#### The task
From the entries below, pull out each line that contains the word "section" and copy it unchanged.

· · ·

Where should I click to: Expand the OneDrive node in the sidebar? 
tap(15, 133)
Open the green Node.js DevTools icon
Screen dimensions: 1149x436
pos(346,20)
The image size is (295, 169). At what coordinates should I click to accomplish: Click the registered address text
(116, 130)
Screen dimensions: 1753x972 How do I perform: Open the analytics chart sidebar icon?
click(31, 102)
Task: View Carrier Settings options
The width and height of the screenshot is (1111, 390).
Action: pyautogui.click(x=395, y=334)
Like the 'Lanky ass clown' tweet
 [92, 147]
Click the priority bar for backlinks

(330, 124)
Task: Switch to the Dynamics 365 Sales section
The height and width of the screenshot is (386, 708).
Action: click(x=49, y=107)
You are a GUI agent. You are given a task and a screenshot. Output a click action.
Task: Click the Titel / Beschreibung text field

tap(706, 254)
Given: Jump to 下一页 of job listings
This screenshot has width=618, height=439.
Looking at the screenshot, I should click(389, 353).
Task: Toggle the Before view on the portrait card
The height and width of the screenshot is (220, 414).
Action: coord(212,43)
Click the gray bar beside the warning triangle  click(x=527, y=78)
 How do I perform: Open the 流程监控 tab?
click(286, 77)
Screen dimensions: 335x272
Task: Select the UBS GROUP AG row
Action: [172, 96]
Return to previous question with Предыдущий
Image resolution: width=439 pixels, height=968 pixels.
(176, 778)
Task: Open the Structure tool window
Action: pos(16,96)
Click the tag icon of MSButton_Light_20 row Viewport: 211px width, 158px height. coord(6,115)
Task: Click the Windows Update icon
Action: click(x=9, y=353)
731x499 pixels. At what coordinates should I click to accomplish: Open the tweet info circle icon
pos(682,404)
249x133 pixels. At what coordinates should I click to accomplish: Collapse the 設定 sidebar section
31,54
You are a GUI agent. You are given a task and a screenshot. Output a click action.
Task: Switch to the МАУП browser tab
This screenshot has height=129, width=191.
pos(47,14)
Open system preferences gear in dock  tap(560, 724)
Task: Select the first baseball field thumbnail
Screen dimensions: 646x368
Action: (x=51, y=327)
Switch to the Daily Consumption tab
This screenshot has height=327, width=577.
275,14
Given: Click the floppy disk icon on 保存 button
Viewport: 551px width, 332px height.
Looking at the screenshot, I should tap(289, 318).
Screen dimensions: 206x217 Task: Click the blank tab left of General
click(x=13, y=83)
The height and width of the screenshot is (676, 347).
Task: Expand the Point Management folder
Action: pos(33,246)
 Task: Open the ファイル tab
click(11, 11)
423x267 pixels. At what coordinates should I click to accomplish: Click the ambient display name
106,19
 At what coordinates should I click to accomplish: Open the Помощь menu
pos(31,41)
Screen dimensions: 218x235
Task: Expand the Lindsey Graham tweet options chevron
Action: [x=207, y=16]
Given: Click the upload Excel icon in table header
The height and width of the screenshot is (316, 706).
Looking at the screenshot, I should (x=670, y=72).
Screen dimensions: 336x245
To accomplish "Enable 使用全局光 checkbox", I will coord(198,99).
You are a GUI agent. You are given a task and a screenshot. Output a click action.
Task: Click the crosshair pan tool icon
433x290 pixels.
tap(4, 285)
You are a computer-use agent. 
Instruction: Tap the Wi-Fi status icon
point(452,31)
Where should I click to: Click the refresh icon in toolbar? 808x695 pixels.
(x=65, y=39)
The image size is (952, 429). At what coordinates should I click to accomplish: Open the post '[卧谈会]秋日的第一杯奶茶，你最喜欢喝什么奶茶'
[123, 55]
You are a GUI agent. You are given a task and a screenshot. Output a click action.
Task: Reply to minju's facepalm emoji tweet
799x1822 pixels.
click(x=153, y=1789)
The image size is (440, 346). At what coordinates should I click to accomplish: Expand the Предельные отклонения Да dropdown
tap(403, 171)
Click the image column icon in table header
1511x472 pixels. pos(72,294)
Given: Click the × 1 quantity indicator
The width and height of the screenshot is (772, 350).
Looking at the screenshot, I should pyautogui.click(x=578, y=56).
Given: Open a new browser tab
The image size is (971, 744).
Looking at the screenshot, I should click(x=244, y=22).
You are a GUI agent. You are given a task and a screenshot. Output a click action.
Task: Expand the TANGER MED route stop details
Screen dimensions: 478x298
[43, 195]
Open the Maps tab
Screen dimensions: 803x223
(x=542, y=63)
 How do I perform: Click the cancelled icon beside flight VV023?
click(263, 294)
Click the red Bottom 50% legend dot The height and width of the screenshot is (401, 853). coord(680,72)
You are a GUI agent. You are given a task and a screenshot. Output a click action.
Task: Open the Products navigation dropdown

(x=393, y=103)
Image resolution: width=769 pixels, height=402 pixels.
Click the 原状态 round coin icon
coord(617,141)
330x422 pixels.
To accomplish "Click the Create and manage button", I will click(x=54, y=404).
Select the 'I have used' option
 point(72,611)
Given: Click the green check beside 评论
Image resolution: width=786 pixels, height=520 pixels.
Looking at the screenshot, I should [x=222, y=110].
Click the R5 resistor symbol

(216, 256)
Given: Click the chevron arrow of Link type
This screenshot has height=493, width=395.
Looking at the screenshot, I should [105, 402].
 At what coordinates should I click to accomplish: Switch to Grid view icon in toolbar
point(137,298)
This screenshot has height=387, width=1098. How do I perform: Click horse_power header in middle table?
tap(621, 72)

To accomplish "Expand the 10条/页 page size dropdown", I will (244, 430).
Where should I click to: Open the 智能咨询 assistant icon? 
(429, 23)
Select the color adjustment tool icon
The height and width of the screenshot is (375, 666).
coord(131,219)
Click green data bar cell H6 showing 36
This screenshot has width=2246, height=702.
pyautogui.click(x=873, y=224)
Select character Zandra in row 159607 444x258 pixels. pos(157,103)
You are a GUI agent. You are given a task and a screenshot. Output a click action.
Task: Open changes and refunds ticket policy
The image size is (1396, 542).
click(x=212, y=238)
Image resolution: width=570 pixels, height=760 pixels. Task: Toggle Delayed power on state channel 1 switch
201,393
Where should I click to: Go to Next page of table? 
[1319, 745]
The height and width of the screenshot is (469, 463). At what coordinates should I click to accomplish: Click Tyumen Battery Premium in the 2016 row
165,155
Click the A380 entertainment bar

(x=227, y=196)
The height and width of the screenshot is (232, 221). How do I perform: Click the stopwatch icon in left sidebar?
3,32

· · ·

#### Written response
Task: Switch to the Dynamics 365 Sales section
249x133 pixels. At what coordinates should I click to accomplish: Collapse the 設定 sidebar section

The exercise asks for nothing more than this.